American politician (1820–1882)

William Irvine (February 14, 1820 - November 12, 1882) was an American politician, a United States Representative for New York's 28th district, and a lieutenant colonel in the Union Army during the American Civil War.

==Biography==
Irvine was born in Whitneys Point, Broome County, New York. He attended the common schools. He and moved to Greene County, New York, in 1841. He studied law; was admitted to the bar in 1849.

==Career==
Irvine commenced his law practice in Corning, Steuben County, New York. He was a delegate to Republican National Convention from New York, 1856.

Elected to the United States House of Representatives in 1858 as a Republican in New York's 28th district, Irvine served only one term from March 4, 1859 to March 3, 1861.

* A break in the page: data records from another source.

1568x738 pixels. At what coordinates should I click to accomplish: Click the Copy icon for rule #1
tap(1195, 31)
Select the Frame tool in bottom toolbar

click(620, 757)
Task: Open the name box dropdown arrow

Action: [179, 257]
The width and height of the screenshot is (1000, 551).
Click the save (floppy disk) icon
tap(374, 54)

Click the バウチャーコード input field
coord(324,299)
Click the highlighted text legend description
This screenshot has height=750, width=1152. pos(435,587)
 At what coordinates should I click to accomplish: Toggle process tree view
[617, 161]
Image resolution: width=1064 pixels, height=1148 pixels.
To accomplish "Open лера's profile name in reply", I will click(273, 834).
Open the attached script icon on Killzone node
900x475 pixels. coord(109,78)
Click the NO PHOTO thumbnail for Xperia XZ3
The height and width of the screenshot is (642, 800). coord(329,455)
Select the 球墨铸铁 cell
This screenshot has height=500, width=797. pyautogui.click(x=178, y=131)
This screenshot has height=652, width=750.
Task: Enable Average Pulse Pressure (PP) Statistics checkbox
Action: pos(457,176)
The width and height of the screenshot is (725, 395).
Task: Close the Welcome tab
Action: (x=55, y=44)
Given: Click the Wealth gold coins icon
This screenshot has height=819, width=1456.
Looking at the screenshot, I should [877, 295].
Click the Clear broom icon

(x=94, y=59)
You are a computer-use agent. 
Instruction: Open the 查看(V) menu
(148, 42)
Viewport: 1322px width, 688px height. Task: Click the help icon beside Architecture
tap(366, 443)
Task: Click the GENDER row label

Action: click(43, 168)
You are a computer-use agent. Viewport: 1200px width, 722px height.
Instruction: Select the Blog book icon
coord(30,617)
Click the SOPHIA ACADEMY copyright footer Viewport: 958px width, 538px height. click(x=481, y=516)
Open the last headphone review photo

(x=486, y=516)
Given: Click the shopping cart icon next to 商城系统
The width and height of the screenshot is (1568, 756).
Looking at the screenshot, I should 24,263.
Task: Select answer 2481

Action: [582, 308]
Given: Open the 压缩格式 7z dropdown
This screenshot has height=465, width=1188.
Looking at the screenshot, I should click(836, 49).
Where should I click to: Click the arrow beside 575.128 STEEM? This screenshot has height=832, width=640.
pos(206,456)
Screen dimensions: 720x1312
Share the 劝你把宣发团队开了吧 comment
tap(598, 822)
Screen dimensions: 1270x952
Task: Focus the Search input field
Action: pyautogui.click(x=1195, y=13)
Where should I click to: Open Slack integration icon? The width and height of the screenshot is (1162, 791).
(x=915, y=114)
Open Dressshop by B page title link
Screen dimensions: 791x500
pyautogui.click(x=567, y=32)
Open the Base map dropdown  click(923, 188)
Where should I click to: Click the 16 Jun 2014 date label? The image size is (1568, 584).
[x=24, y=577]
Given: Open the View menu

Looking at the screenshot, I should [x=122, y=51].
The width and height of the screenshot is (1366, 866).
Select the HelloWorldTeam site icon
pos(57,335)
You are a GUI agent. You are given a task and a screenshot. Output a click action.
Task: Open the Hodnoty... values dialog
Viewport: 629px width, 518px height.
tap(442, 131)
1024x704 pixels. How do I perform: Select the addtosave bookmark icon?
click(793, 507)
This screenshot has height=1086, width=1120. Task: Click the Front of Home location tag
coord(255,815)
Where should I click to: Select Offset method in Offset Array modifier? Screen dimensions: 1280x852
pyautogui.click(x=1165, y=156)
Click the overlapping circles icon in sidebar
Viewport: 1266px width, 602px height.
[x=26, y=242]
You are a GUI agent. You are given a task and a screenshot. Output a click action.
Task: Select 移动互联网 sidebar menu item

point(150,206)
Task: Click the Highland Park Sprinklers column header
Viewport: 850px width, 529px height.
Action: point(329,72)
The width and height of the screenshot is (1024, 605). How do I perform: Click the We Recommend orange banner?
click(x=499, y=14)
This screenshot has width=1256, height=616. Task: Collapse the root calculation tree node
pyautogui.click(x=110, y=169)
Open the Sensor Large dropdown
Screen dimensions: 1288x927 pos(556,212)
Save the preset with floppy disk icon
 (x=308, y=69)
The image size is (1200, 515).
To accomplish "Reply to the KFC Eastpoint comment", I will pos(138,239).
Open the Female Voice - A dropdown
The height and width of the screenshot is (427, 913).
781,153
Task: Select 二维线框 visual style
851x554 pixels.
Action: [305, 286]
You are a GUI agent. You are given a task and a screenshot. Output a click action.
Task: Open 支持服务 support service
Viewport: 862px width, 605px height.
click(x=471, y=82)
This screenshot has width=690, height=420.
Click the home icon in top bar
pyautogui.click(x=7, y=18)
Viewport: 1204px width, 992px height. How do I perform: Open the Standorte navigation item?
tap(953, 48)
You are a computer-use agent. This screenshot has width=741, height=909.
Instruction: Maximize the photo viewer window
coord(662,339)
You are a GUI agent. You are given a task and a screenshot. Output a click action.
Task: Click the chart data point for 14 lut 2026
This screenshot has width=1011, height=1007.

At the start of the Civil War he entered the army and assisted in raising the 10th New York Cavalry, of which he became lieutenant colonel on November 25, 1861. He with his regiment served in fifty-five battle engagements from 1862 to the last conflict at Appomattox, Virginia in April 1865. He was brevetted to brigadier general on March 13, 1865. In 1865 and 1866 he was adjutant general of New York, succeeding John T. Sprague. He was succeeded by Selden E. Marvin. After the war he moved to San Francisco, California and resumed the practice of law until his death.

==Death==
Irvine died in San Francisco, California, on November 12, 1882 (age 62). He is interred at Woodlawn Cemetery, Elmira, Chemung County, New York.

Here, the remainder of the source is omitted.